Tuesday, July 22, 2008

Reflections on the April Health Fair at the Salvation Army

This past school year, GLAAM provided basic clinical services – blood pressure screening, smoking cessation counseling, and sexual health information – at several community fairs and events. One event we participated in was a medical student organized health fair held in a Salvation Army building in Rhode Island. At this fair, GLAAM provided sexual health resources: there was something for everyone at the table.

Prior to the event, we learned from a student intermediary that the Salvation Army was uncomfortable with the presence of an LGBTQ group participating in the fair. This was perplexing, as we thought this was a medical student organized event that was using the Salvation Army space, but was not sponsored by the Salvation Army. While we would be using the SA building, I wondered how much of a say the SA really should have in this situation. Given the SA’s conservative stances on issues like abortion and its reputation for discriminating against homosexuals in their hiring practices, I also wondered why our medical students had organized the fair on this group’s property.

At the time, I knew the SA was a Christian organization, but I was unfamiliar with the group’s official stance on homosexuality. According to the Salvation Army website:

“Scripture forbids sexual intimacy between members of the same sex. The Salvation Army believes, therefore, that Christians whose sexual orientation is primarily or exclusively same-sex are called upon to embrace celibacy as a way of life. Likewise, there is no scriptural support for demeaning or mistreating anyone for reason of his or her sexual orientation. The Salvation Army opposes any such abuse. In keeping with these convictions, the services of The Salvation Army are available to all who qualify, without regard to sexual orientation. ”

The website also states that, “God's intention for sexual intimacy [between and a man and a woman] is that it be expressed exclusively within the marriage relationship.”

It’s clear that the SA holds conservative views about all sexual practices, but our local Salvation Army seemed specifically concerned with the issue of LGBTQ presence at the fair.

Even if the Salvation Army was organizing this health fair, it would be appalling to deny the presence of sexual health materials relevant to gay and lesbian members of the local community this Rhode Island Salvation Army serves. Cutting LGB attendees off from available health resources is mistreatment, which goes against the SA’s policy toward these individuals. Furthermore, by asking that GLAAM abstain from participation, the SA was choosing to deny all community members from sexual health resources, as we had planned to provide information relevant to individuals of diverse orientations. If the SA wants to assert its beliefs about gays and lesbians, keep the commentary in the church and out of a student run health fair.
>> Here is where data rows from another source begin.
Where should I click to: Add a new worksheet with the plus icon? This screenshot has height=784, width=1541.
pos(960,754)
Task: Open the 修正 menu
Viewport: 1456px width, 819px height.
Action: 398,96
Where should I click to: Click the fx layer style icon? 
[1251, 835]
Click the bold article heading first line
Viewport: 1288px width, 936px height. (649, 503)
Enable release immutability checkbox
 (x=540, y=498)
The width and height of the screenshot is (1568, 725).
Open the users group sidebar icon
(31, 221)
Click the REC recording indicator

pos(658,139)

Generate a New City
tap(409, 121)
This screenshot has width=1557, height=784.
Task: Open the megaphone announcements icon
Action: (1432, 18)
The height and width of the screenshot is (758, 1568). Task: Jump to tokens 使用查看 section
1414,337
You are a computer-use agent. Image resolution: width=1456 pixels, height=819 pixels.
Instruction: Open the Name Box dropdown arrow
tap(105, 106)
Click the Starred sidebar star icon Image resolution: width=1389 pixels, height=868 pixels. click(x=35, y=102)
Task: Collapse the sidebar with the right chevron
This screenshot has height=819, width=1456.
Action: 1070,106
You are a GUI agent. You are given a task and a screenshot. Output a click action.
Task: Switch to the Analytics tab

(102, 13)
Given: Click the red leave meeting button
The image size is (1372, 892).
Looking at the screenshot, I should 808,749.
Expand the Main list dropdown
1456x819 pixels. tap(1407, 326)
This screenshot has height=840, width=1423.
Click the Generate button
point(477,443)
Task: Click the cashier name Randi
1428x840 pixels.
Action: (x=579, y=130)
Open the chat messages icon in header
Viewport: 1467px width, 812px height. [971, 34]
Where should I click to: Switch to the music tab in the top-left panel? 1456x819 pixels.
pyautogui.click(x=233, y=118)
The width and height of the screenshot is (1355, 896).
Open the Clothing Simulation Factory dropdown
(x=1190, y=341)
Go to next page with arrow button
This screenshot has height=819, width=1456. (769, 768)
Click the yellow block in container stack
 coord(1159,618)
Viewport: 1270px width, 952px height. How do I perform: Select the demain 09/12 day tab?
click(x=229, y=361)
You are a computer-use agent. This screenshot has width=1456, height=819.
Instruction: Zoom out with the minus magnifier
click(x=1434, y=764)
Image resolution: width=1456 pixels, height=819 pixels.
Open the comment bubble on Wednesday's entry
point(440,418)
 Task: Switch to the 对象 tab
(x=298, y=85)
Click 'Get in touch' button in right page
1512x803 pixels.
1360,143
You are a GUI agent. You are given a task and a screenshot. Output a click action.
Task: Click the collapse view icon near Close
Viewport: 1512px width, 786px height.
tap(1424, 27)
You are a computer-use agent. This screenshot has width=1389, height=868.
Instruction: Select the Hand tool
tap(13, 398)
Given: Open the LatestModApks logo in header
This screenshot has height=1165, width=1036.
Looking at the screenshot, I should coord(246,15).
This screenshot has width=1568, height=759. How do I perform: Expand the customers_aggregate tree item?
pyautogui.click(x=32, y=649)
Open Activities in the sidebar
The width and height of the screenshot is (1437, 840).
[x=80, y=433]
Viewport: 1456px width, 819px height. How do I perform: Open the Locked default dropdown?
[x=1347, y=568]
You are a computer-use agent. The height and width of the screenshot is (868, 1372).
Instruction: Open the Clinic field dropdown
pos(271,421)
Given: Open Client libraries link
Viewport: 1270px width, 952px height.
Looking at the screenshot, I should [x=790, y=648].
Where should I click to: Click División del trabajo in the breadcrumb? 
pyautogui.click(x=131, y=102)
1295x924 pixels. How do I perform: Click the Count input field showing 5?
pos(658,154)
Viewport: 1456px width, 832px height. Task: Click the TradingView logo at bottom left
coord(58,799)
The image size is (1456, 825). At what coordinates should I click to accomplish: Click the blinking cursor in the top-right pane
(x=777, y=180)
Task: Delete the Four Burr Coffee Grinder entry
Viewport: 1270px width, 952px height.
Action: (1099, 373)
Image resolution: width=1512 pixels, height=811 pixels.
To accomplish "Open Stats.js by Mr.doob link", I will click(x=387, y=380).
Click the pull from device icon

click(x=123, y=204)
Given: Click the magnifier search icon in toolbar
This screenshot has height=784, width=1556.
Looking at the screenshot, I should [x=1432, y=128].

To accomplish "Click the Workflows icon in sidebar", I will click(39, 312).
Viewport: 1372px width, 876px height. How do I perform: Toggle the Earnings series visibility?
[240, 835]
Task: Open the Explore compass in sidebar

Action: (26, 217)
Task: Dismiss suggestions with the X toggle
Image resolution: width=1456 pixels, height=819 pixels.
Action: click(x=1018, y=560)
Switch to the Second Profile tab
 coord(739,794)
If the SA seeks to truly provide services to “all who qualify, without regard to sexual orientation,” then a health table that offers sexual health education for heterosexual individuals must also provide information for everyone else. Because safe sex practices protect both individuals and communities from the spread of disease, everyone qualifies for access to educational resources. There isn’t such thing as strictly gay and straight communities that don’t interact with each other: there is considerable fluidity. Thus everyone needs to learn about protecting themselves and their partners.

GLAAM ultimately resolved to participate in the fair and call ourselves the Sexual Health Table. We were supported by our student peers and visited by members of the local community, some of which benefitted from the LGBTQ resources we provided. While volunteering in a Salvation Army building can be trying for those who support gay rights, it was well worth the discomfort to see folks of varying affectional preferences feel comfortable enough to talk with us and take information from our table.

Perhaps in future years, advertisements for the health fair could make it clear that the Salvation Army is not sponsoring this event: this would hopefully decrease the SA’s concerns about appearing to endorse LGBTQ issues. While the SA building may be convenient in size and location for this health fair, other local venues may be worth considering.